The first patient has been treated in the Empowers study, a clinical trial investigating an experimental gene editing therapy for the treatment of mucopolysaccharidosis type I. The source article, which contains more information, can be found here, at PR Newswire.
About Mucopolysaccharidosis Type I (MPS I)
MPS I, also known as Hurler syndrome, occurs when a person’s body isn’t able to properly break down mucopolysaccharides (a type of sugar molecule), causing them to accumulate in cells and cause damage. This is because people affected by MPS I typically have an alteration in the IDUA gene. This gene codes for an enzyme (the IDUA enzyme) that is involved in the breakdown of mucopolysaccharides. Alterations to the IDUA gene can disrupt the functioning of the IDUA enzyme, and therefore mucopolysaccharide breakdown.

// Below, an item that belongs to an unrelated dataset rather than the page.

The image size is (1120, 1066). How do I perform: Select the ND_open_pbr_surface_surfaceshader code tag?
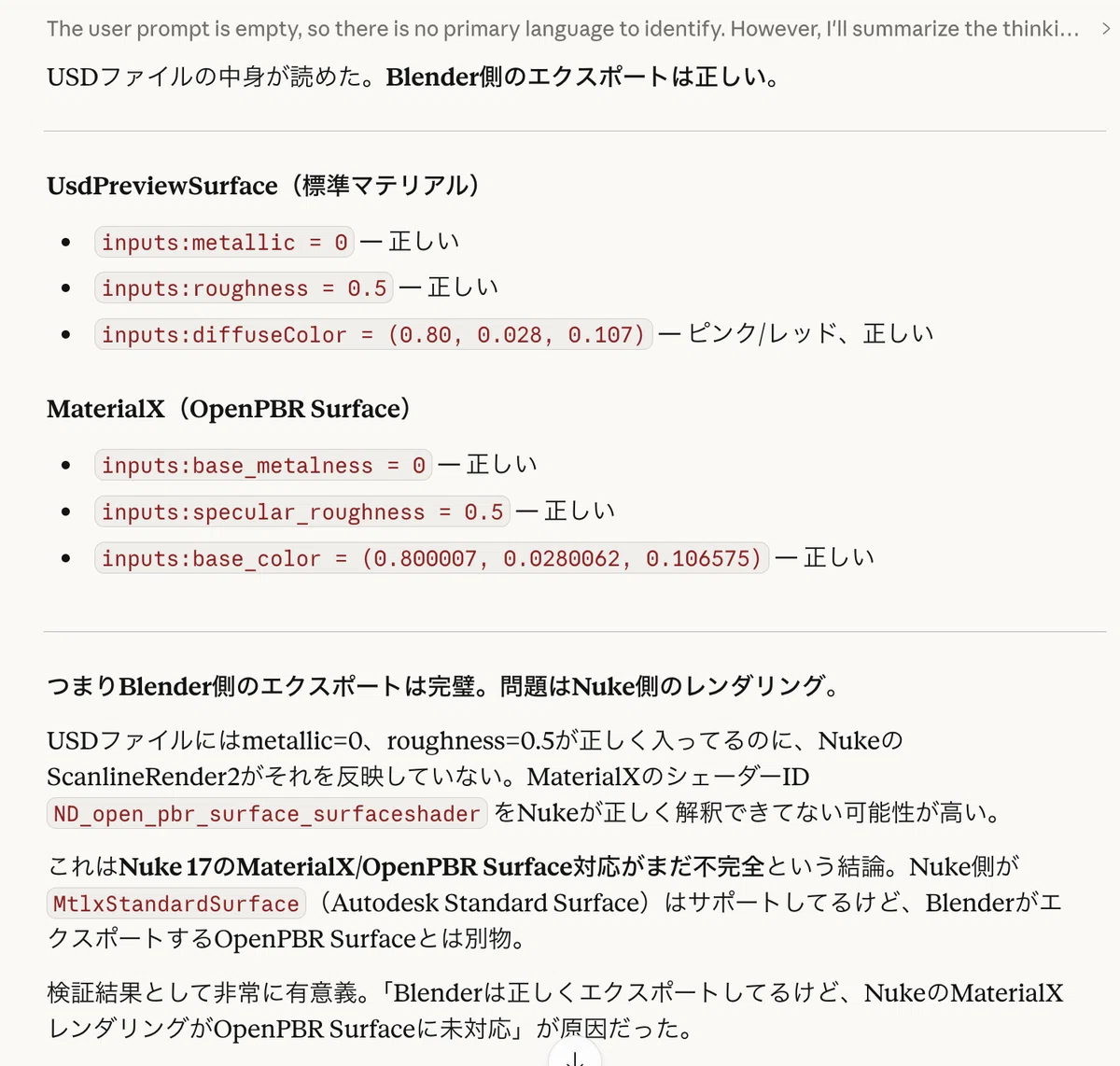267,814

According to the MPS Society, MPS I can vary a lot in severity between patients. The condition can cause developmental delay and progressive physical problems, although the speed of progression varies between individuals. Approximately one in every 100,000 newborns is believed to have MPS I.
About the Investigational Genome Editing Therapy
Sangamo Therapeurics Inc. is evaluating an investigational in vivo (in the body) genome-editing therapy called SB-318 for the possible treatment of MPS I.
In this genome editing therapy, a new copy of the IDUA gene is inserted into targeted liver cells. The therapy is designed to help the liver produce a functioning version of the enzyme. According to the source article, this genome editing therapy is thought to insert the therapeutic gene precisely into the DNA, whereas conventional AAV cDNA gene therapies do not integrate the therapeutic gene into the cell’s genome.
The Empowers Study
The Empowers Study is a Phase 1/2 clinical trial that will study the effects of SB-318 in patients diagnosed with MPS I. The researchers will investigate how safe, tolerable, and effective SB-318 is. It will be an open-label and ascending dose study that involves up to nine adult patients with attenuated MPS I.
So far, the US FDA has awarded SB-318 Orphan Drug, Rare Pediatric Disease, and Fast Track designations, and the European Medicines Agency has awarded it Orphan Medical Product designation.